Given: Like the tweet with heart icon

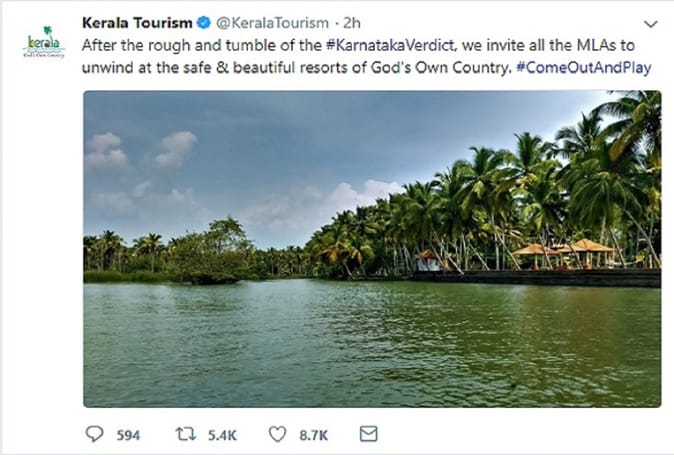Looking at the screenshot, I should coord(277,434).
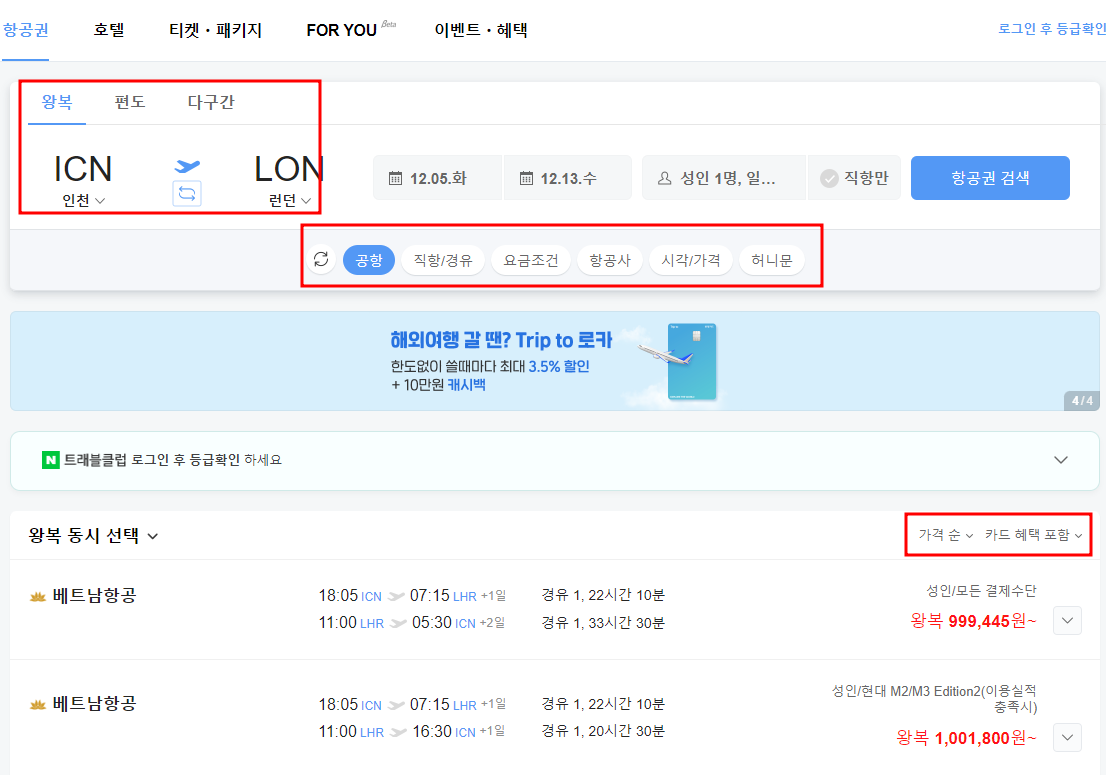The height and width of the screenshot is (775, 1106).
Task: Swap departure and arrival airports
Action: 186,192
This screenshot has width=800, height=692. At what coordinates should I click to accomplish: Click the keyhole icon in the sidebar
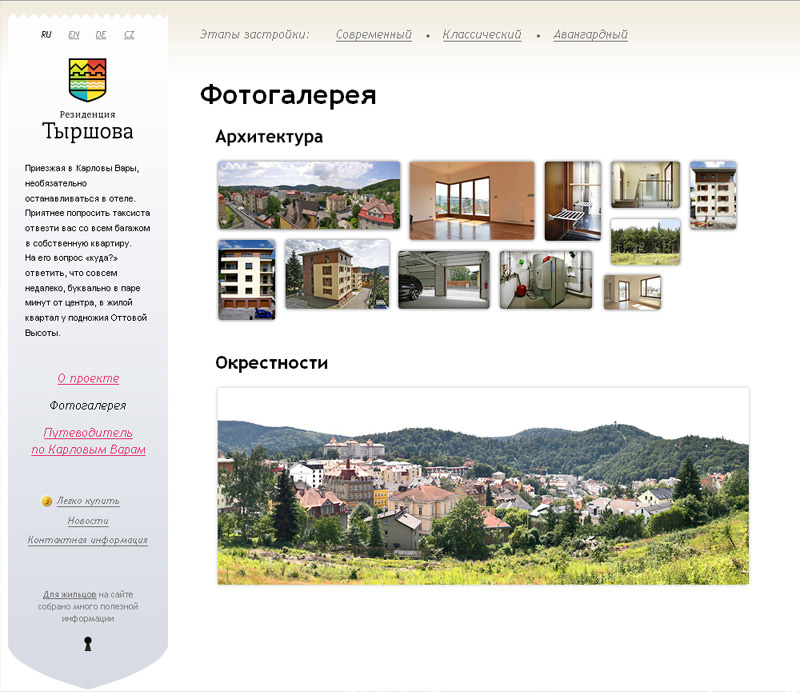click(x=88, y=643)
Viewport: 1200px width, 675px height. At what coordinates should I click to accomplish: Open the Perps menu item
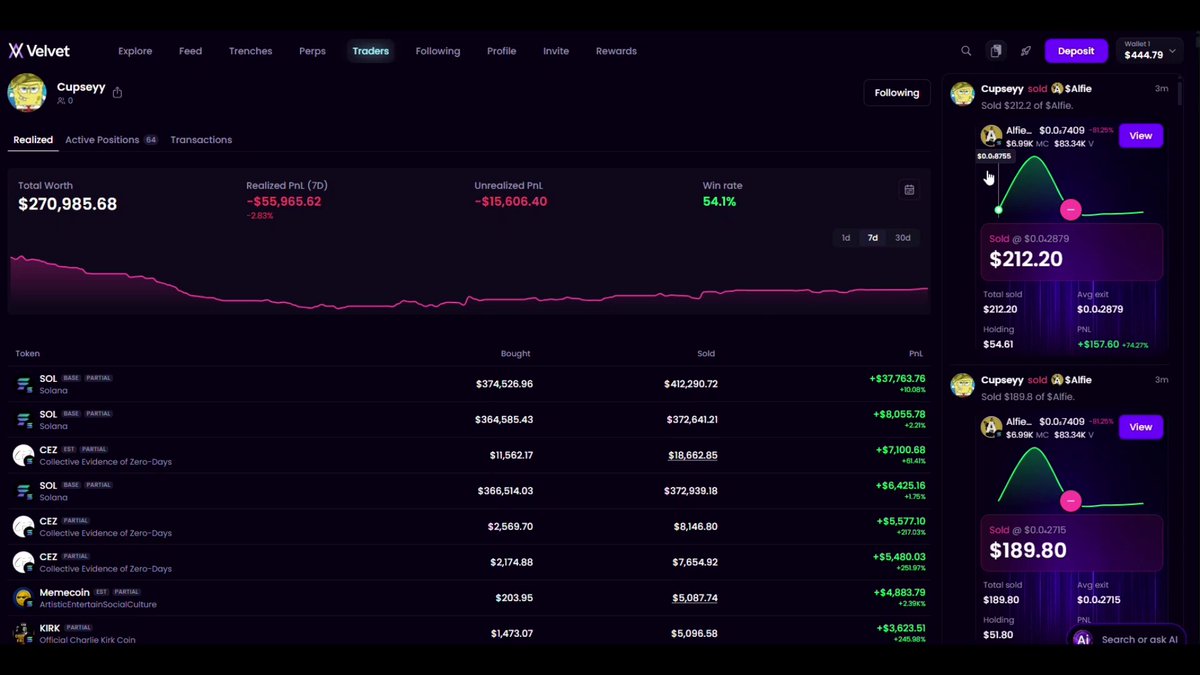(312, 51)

══════════════════════════════

- **Task prompt**
Repeat the records above exactly, leaving out the pictures.

- **Answer space**
Given: Like the tweet with heart icon

Looking at the screenshot, I should coord(277,434).
The height and width of the screenshot is (775, 1106).
Task: Swap departure and arrival airports
Action: 186,192
This screenshot has width=800, height=692. At what coordinates should I click to accomplish: Click the keyhole icon in the sidebar
click(x=88, y=643)
Viewport: 1200px width, 675px height. At what coordinates should I click to accomplish: Open the Perps menu item
(312, 51)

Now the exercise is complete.